* [WHAT YOU SHOULD DO]: Starting at the first line of the data below, write out each line exactly until you reach the line containing "Marketplace Buffet (33, 1963)", and include that line too.

Dataset entries:
━━━
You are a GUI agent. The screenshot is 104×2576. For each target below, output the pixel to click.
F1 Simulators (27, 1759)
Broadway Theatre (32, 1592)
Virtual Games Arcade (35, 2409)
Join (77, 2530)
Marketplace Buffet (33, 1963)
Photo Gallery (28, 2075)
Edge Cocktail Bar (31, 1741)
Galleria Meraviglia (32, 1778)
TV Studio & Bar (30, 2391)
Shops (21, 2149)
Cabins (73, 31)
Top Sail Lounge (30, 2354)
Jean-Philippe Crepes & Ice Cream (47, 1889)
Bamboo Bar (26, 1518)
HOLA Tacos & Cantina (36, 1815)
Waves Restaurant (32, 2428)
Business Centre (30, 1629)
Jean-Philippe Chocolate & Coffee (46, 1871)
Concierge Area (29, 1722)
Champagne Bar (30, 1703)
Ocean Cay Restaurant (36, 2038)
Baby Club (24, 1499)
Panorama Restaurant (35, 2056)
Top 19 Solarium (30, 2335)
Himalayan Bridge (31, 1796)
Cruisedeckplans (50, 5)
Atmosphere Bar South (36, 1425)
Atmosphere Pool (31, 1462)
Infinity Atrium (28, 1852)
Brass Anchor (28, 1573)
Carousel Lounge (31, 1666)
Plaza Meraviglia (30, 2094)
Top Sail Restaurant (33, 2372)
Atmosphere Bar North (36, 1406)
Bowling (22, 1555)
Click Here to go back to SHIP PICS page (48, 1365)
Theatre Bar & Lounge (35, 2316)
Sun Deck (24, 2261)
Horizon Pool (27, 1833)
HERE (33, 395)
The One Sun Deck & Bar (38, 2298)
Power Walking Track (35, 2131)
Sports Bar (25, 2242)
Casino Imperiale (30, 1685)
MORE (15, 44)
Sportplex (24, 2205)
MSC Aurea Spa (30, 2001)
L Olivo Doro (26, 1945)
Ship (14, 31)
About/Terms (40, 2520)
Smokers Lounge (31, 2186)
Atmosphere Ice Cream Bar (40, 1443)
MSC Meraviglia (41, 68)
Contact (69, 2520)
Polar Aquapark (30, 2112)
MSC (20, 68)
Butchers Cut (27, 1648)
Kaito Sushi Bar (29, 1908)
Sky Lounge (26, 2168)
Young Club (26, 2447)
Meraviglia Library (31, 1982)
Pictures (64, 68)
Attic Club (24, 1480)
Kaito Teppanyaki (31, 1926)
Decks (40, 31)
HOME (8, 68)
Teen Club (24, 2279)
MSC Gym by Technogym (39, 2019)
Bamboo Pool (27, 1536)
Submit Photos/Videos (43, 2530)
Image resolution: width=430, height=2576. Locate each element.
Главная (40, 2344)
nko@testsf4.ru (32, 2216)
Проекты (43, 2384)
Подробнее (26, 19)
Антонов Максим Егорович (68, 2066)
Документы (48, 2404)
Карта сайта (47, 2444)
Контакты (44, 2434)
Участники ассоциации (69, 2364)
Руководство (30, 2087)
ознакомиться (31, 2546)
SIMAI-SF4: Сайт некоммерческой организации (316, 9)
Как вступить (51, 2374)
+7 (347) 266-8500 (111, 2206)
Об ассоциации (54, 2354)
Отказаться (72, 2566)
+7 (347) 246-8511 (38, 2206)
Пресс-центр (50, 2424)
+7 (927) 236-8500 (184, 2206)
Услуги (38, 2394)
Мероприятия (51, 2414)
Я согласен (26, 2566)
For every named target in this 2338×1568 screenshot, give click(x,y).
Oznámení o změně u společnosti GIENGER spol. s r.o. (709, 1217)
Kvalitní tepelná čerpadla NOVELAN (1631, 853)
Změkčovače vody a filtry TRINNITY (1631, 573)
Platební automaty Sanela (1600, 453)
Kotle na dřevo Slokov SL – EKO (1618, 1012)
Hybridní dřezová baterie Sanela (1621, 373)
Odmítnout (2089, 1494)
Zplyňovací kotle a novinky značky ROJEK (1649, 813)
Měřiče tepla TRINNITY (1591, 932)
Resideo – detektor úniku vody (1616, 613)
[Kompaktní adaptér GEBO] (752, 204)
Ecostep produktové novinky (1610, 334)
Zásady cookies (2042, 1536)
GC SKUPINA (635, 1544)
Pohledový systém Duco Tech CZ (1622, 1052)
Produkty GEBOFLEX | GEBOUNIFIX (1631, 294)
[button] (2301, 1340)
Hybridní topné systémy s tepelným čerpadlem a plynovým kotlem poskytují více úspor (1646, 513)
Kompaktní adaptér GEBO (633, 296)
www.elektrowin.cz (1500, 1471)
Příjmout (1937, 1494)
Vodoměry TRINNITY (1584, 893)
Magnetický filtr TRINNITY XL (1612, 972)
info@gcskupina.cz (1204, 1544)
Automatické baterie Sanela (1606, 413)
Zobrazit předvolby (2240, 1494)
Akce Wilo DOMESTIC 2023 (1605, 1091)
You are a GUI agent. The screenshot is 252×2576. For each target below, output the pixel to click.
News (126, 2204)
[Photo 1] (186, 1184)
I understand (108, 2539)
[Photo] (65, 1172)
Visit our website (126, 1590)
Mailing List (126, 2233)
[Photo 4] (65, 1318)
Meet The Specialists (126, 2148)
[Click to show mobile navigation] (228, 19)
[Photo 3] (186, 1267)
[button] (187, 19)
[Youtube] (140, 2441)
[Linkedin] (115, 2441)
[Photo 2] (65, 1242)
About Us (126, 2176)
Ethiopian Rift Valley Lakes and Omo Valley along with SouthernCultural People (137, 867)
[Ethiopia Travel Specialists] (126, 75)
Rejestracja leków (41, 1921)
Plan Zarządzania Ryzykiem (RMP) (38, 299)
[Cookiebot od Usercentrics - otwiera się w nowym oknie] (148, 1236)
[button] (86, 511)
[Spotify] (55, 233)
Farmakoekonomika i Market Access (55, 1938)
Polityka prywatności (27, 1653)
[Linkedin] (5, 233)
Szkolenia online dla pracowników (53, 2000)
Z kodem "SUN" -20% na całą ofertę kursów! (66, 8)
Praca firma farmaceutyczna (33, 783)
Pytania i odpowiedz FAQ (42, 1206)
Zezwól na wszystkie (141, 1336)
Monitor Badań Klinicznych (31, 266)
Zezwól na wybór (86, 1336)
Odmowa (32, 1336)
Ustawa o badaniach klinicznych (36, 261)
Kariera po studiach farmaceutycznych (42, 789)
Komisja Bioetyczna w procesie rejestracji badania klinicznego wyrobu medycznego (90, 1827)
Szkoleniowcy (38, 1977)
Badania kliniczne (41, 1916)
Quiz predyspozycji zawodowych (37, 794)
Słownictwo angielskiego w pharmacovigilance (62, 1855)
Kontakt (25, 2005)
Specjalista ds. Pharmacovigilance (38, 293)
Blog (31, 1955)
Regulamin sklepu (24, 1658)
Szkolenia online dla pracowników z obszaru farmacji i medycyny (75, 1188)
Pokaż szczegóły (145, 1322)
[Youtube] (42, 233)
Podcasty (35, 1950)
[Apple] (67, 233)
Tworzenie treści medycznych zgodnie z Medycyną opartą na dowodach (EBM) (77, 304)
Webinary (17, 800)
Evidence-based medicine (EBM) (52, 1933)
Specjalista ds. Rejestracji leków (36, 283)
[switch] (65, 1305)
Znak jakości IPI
━━━
* [EXERCISE SOLUTION]:
You are a GUI agent. The screenshot is 104×2576. For each target below, output the pixel to click.
F1 Simulators (27, 1759)
Broadway Theatre (32, 1592)
Virtual Games Arcade (35, 2409)
Join (77, 2530)
Marketplace Buffet (33, 1963)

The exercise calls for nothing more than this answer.